*** Text section ***

FIG. 12 is a flowchart illustrating a flow of the learning data generation method according to the second modification. The learning data generation method illustrated in FIG. 12 is implemented by a controller (specifically, processor included in controller) included in a learning data generation device (not illustrated) executing arithmetic processing according to a learning data generation program stored in a memory. The learning data generation method illustrated in FIG. 12 is started when preparation of a plurality of pieces of image data with no labels (learning data candidate image as labeled data) is completed. The learning data candidate image may be already stored in the memory of the learning data generation device or may be configured to be obtained from the outside.

In step S101, the machine learning model executes an inference on all learning data candidate images in order. The machine learning model is an object detection model and is a learned model. Pseudo labels are generated as a result of the inference of the machine learning model. The generated pseudo labels are stored in the memory. The processing proceeds to the next step S102 in response to the inference by the machine learning model being executed for all the learning data candidate images.

In step S102, reliability determination by GMM is performed using each score of all the generated pseudo labels. By the reliability determination, the generated pseudo labels are divided into a high-reliability group and a low-reliability group. The processing proceeds to the next step S103 in response to the grouping based on the reliability determination being completed.

In step S103, first selection processing of a pseudo label is performed using a result of the reliability determination in step S102. In the first selection processing, some pseudo labels belonging to the high-reliability group are selected from all the generated pseudo labels. For example, among the pseudo labels belonging to the high-reliability group, a pseudo label having a score equal to or greater than a threshold is selected as the pseudo label for learning, the threshold being a score having the maximum log likelihood. The pseudo label left without being selected by the first selection processing is temporarily set as a discard target. The processing proceeds to the next step S104 in response to the first selection processing being completed.

In step S104, some pseudo labels are extracted from the pseudo labels as the discard target in the first selection processing based on image sizes of objects to which the pseudo labels are given. Specifically, top N % (N is any numerical value) pseudo labels for which the image size of the object is small are extracted. The image size of the object may be determined according to a size of a bounding box, and for example, may be determined according to an area of the bounding box. The processing proceeds to the next step S105 in response to extraction of a pseudo label of a small object image being completed.

In step S105, the reliability determination by the GMM is performed using the score of the pseudo label, as in step S102, for the plurality of pseudo labels extracted based on the image size of the object. By the reliability determination, the plurality of pseudo labels extracted based on the image size of the object are divided into a high-reliability group and a low-reliability group. The processing proceeds to the next step S106 in response to the grouping based on the reliability determination being completed.

In step S106, second selection processing of a pseudo label is performed using a result of the reliability determination in step S105. In the second selection processing, some pseudo labels belonging to the high-reliability group are selected from the pseudo labels (pseudo labels of small object image) extracted based on the image size of the object. The selection method may be, for example, a method in which a score having the maximum log likelihood is set as a threshold, as in step S103. The processing proceeds to the next step S107 in response to the second selection processing being completed.

*** Data records ***

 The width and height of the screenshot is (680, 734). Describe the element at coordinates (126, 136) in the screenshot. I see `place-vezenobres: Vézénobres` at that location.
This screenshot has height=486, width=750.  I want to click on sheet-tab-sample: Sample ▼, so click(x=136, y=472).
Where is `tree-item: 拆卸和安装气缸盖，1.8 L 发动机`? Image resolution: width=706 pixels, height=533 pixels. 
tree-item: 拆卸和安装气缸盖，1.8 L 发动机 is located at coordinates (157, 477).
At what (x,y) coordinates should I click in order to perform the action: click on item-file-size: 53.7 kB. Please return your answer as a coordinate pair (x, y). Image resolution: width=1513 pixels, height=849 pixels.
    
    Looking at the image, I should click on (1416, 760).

***
*** Data records ***

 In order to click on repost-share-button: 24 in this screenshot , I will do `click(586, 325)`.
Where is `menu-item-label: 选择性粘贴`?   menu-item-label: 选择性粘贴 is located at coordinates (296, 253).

***
*** Data records ***

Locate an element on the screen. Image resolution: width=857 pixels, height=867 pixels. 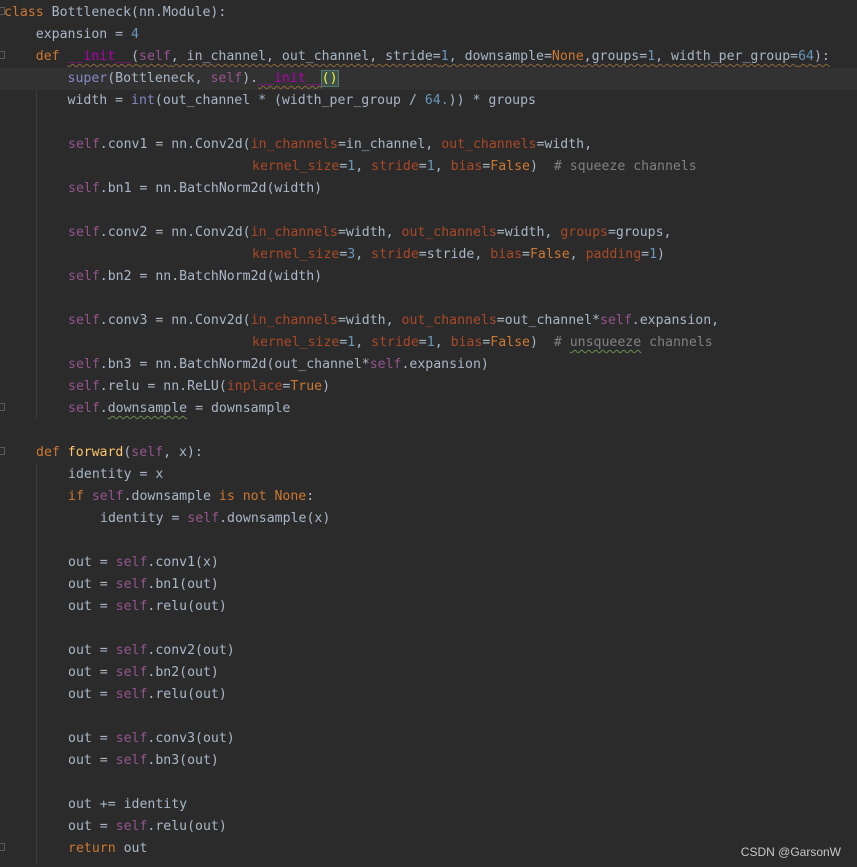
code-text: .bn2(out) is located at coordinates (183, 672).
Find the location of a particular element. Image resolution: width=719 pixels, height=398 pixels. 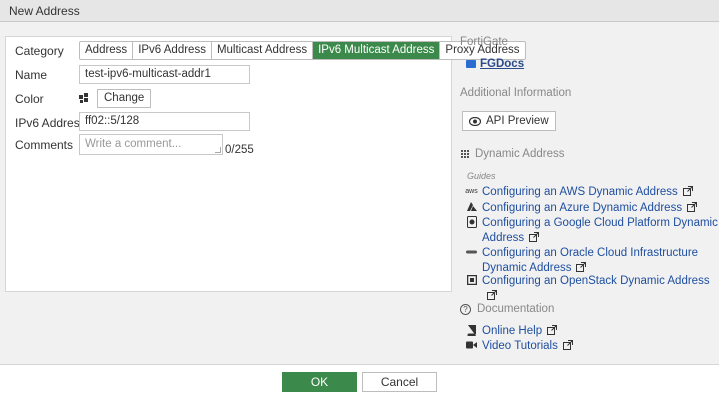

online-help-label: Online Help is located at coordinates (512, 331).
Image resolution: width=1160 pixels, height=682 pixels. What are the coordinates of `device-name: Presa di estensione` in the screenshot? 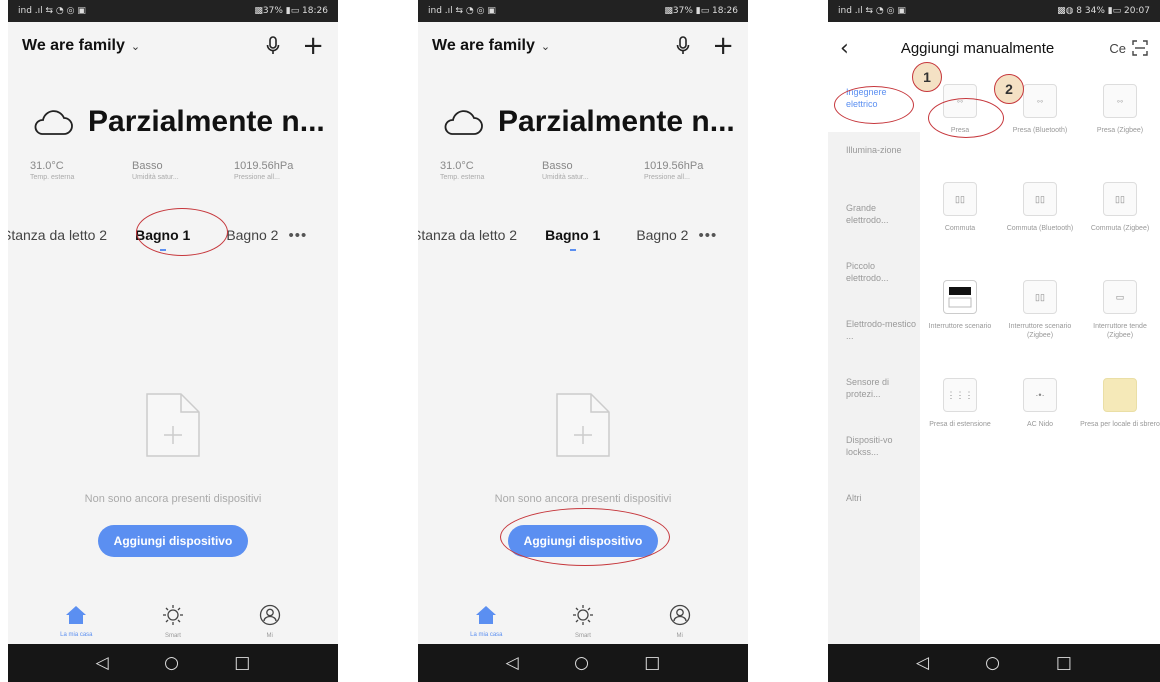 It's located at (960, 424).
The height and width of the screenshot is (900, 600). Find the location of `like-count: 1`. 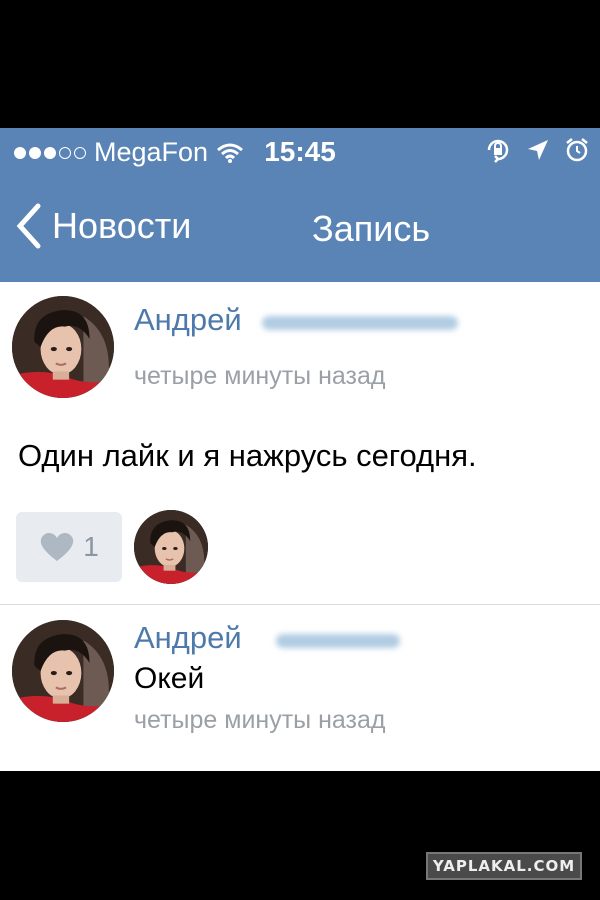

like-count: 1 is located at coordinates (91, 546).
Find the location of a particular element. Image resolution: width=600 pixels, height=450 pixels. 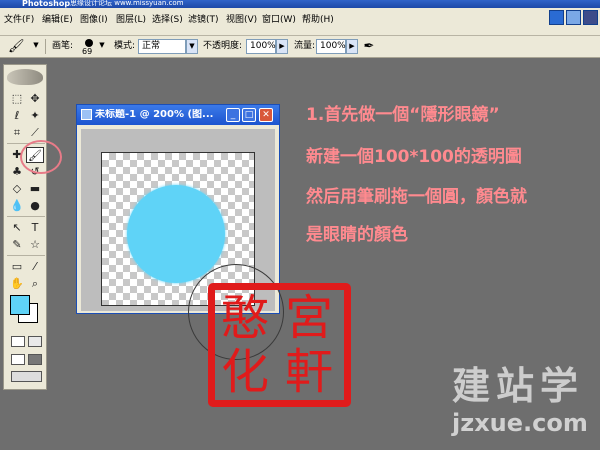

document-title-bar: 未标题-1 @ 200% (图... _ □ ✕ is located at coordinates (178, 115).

***

*What you will do*:
A) Using the text describing the learning data generation method, answer the following:
(i) What type of model is the machine learning model that performs the inference in step S101?
(ii) Into which two groups does the reliability determination by GMM divide the pseudo labels?
(iii) According to step S104, on what may the image size of an object be based?
B) Summarize the text describing the learning data generation method in two sentences.
C) Continue the text describing the learning data generation method from the point where it stops.

*Results of the tasks*:
A)
(i) It is an object detection model, and it is a learned model.
(ii) A high-reliability group and a low-reliability group.
(iii) The size of the bounding box, for example its area.

B) A controller runs a learned object detection model on all unlabeled candidate images to generate pseudo labels. It then applies GMM reliability determination to select high-reliability pseudo labels, extracts the smallest-object labels from the rejected ones, and applies the determination again to select some of those as well.

C)
In step S107, a label to be used for learning is determined. That is, learning data is generated. Specifically, the pseudo label selected in each of the first selection processing and the second selection processing is determined as the labels. Image data to which the determined labels are attached is determined as the labeled data. Pseudo labels that are not selected in the first selection processing and the second selection processing are discarded and are not used as the labels.

The image data confirmed as the labeled data is stored in the memory as learning data. The labeled data generated in this manner is appropriately used as learning data in a learning device that performs learning of a machine learning model.

As can be seen from the above description, with the learning data generation method according to the present modification, a pseudo label of an object having a small image size which is likely to be set as the discard target in the first selection processing based on only the reliability is likely to be added to the labels by the second selection processing that is additionally performed. Therefore, it can be expected that by using the labeled data generated by the learning data generation method, learning with most of objects having large image sizes is less likely to occur and learning with objects having small image sizes is appropriately performed.

4. NOTES AND THE LIKE

Various technical features disclosed in the embodiments for carrying out the invention in the present description may be variously modified without departing from the gist of the technical creation. For example, at least a part of the configuration implemented by software described above may be implemented by hardware. In addition, a plurality of embodiments and modifications disclosed in the embodiments for carrying out the invention of the present description may be combined and implemented within a possible range.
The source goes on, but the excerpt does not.